$29.99
COSC122,
INTRODUCTION TO COMPUTER SCIENCE
Assignment 2—Improved testing
7% of overall grade
1 Overview
1.1 Introduction
This assignment follows on from assignment one. The basic task will still be to generate a list of test results (or lack thereof ) for a list of quarantined people. You will get to apply two different methods that
improve on the best method in assignment one. In the first task you will finish the implementation
of a hash table class and use it to provide very fast lookup of names in the tested data set. Then you
will implement a dual index method that is based on the merge part of merge sort (and the common
elements function you wrote in Lab 6.2).
1.2 Due date
The official due date is 11:55pm on Friday 25 September 2020.
Students can submit to the normal submission quiz up two days after this (ie, Sun 27 Sep) with no
penalty (ie, normal submissions close on Sun 27 Sep). After this point submissions can be made until
the drop dead date, which is Fri 2 October, via the late submission quiz. But late submissions incur
a 15% absolute penalty, ie, if you submit to the late quiz then your_mark = raw_mark - 15. Please
ask if you are unsure.
1.3 Submission
Submit via the quiz server. The submission page will be open about a week after the quiz is released—
to emphasise the point that the quiz won’t offer much help, your own testing and the provided unit
tests are what you should be using to test your code. The submission quiz will not test your code
properly until after submissions close, that is, it won’t give you any more information than the provided tests so you can start work straight away! This assignment is a step up from COSC121 so please
make sure you start early so that you have time to understand the requirements and to debug your
code.
1
1.4 Implementation
All the files you need for this assignment can be found on the quiz server. Do not import any additional
standard libraries unless explicitly given permission within the task outline. For each section there is
a file with a function for you to fill in. You need to complete these functions, but you can also write
other helper functions if you wish. All submitted code needs to pass pylint style checks—make sure
you leave time for style adjustments when submitting.
1.5 Getting help
The work in this assignment is to be carried out individually, and what you submit needs to be your own
work. You must not discuss code-level details with anyone other than the course tutors and lecturers.

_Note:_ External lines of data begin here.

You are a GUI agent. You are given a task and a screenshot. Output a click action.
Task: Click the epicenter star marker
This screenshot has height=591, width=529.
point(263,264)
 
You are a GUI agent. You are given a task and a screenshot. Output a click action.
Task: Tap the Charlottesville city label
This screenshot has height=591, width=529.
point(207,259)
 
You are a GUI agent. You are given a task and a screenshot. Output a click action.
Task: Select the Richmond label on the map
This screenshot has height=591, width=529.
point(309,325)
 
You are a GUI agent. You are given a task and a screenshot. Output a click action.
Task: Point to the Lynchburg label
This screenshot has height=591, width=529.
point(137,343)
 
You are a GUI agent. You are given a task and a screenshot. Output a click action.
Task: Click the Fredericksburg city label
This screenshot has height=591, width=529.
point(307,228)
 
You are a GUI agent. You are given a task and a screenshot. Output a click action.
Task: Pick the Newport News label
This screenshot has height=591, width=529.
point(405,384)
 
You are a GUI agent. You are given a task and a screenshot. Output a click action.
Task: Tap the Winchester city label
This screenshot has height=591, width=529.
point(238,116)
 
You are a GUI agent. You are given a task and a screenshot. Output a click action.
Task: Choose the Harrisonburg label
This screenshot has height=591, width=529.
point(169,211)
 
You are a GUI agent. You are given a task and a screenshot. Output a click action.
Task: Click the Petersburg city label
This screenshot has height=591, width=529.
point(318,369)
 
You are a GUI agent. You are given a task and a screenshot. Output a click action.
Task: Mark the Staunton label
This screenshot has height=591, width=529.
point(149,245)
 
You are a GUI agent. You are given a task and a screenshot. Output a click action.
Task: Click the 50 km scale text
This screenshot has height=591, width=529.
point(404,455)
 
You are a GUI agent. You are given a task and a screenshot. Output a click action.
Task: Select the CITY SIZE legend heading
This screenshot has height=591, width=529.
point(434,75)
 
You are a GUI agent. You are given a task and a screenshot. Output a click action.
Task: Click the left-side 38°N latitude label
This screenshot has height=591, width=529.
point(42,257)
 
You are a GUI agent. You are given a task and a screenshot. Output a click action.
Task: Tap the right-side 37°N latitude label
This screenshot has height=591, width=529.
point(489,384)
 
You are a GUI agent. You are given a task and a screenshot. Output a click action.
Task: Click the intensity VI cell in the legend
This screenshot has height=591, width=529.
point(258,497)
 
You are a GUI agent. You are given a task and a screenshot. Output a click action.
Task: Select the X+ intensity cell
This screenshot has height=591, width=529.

You are, however, permitted to discuss high-level details of the program with other students. If you get
stuck on a programming issue, you are encouraged to ask your tutor or the lecturer for help. You may
not copy material from books, the internet, or other students. We will be checking carefully for copied
work. If you have a general assignment question or need clarification on how something should work,
please use the class forums on Learn, as this enables everyone to see responses to common issues,
but never post your own program code to Learn (or make it available publicly on the internet via sites
like GitHub)1
. Remember that the main point of this assignment is for you to exercise what you have
learned from lectures and labs, so make sure you do the relevant labs first, so don’t cheat yourself of
the learning by having someone else write material for you.
2 Looking up results
For each task of the assignment you will be required to write a function that takes a list of test results
and a list of quarantined people, and returns a list containing the quarantined peoples’ test results, or
lack thereof. The functions will need to count the number of times Name objects are compared and
return this count along with the list of results—as a measure of the work done.
You can assume that there are no duplicate names in either the tested list or the quarantined list, ie,
within either list no name will appear more than once.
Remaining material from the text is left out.